- Born: April 29, 1945 (age 80)
- Conviction: Aggravated sexual assault (3 counts)
- Criminal penalty: Life imprisonment

= Rudolph Kos =

Catholic priest and convicted pedophile in Dallas, Texas, United States

Rudolph Edward Kos (born April 29, 1945) is a former Roman Catholic priest who was found guilty of sex crimes in the Diocese of Dallas in the U.S. state of Texas. In 1998, Kos was convicted of three counts of aggravated sexual assault and sentenced to life in prison. Kos was denied parole in 2012 and will not be eligible for another hearing until 2028.

In April 1992, a therapist had told officials of the diocese that Kos was a "classic textbook pedophile".
 However, Bishop Charles Victor Grahmann acknowledged he did not read this record, and allowed Kos to have access to children for almost one full year more. The last documented incident of abuse was 11 months later.
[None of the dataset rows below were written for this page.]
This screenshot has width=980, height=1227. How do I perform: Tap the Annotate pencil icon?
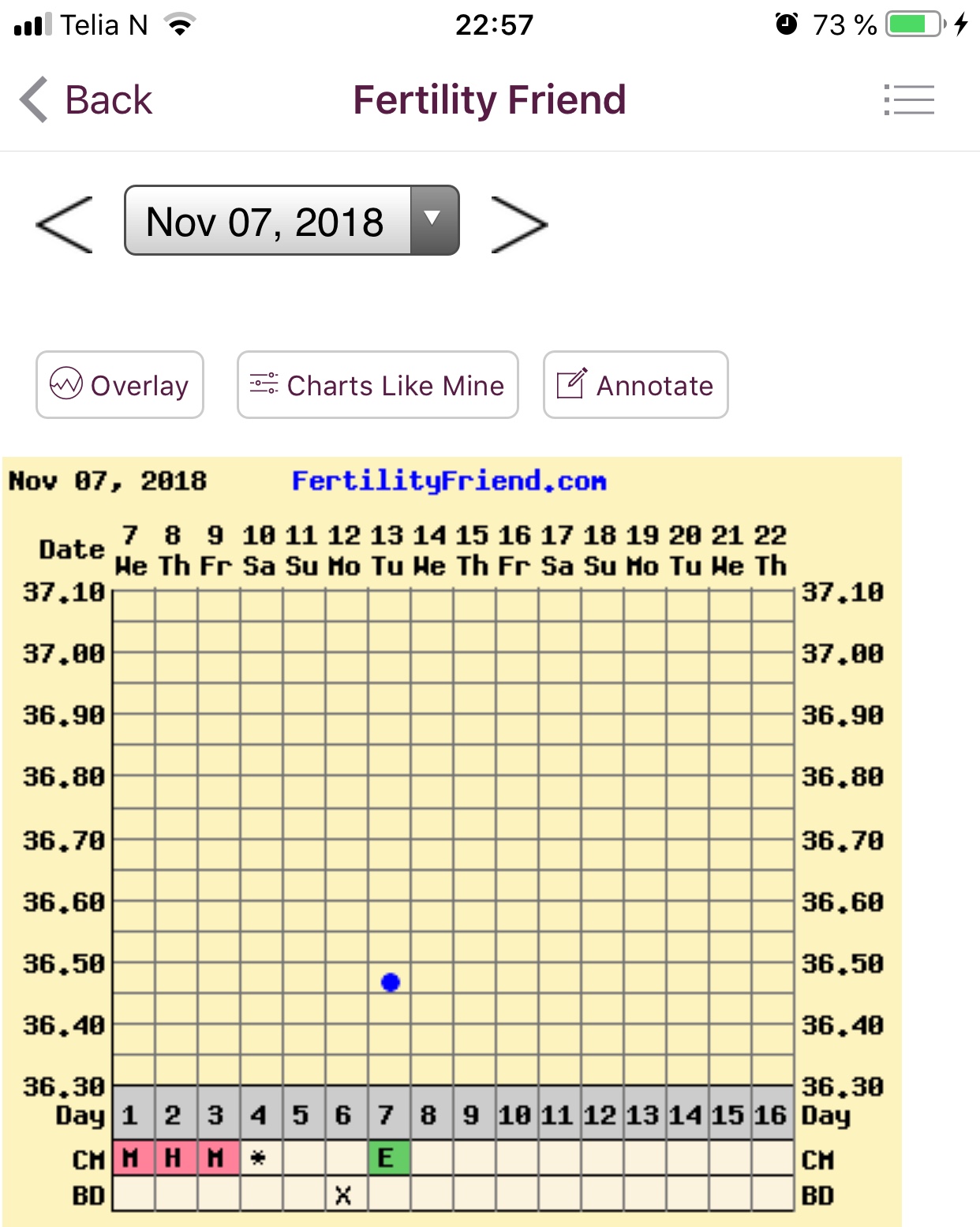pyautogui.click(x=571, y=384)

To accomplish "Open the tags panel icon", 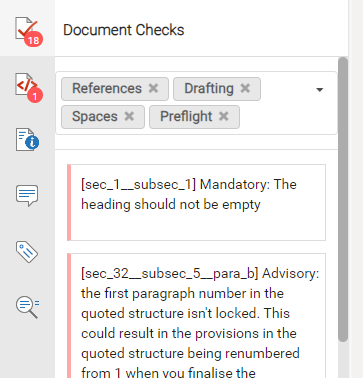I will [x=27, y=252].
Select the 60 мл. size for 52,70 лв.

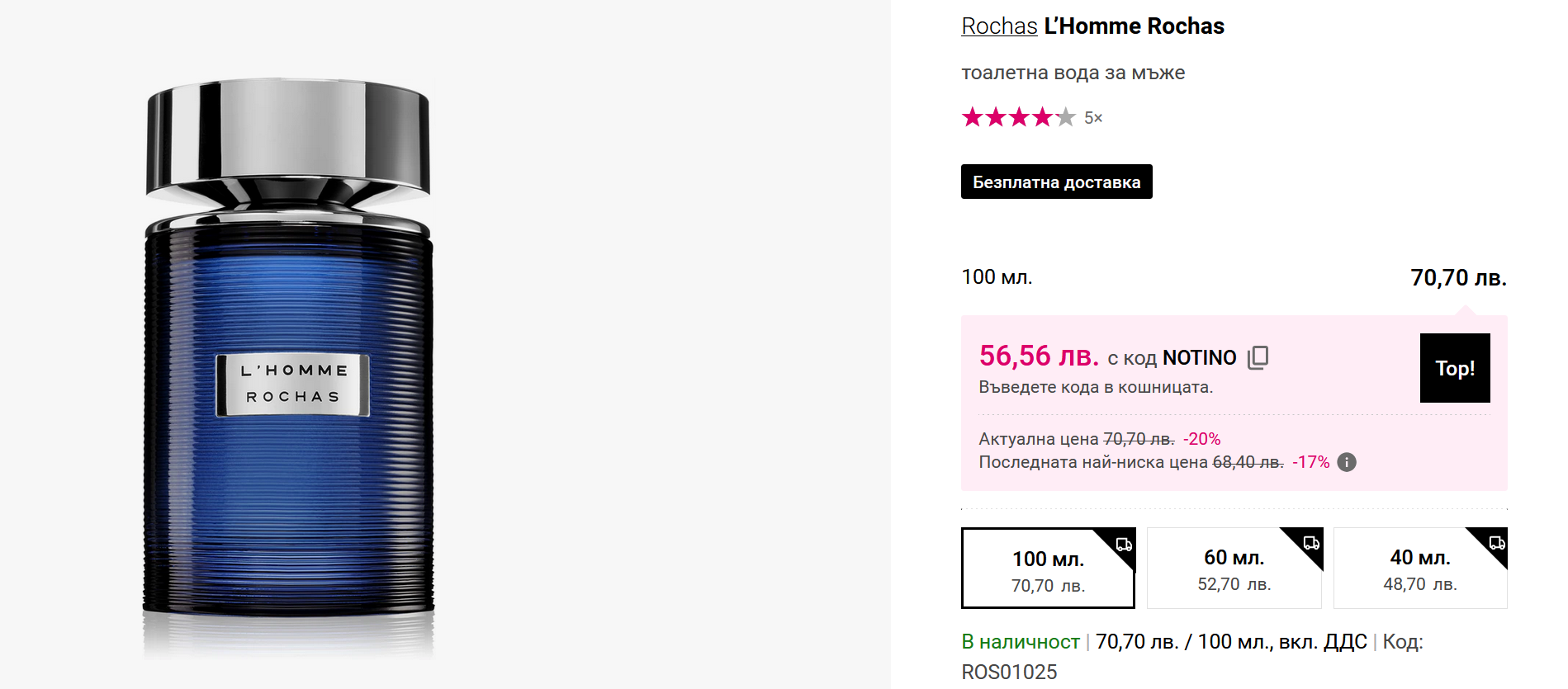coord(1234,570)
In 1997, a jury awarded $120 million to victims in a sex abuse case against the Catholic Diocese of Dallas, Texas in a lawsuit implicating Kos. On July 10, 1998, the Roman Catholic Diocese of Dallas settled their appeal of that verdict and agreed to pay $23.4 million to eight former altar boys and the relatives of a ninth who had claimed they were sexually abused by Kos. Bishop Grahmann issued a written apology when this settlement was announced, saying, "To the victims and their families, I once again want to apologize on behalf of the diocese. Based on what we know now, the decisions made concerning Rudy Kos were errors in human judgment. I regret very much what happened, and I am deeply sorry for your pain."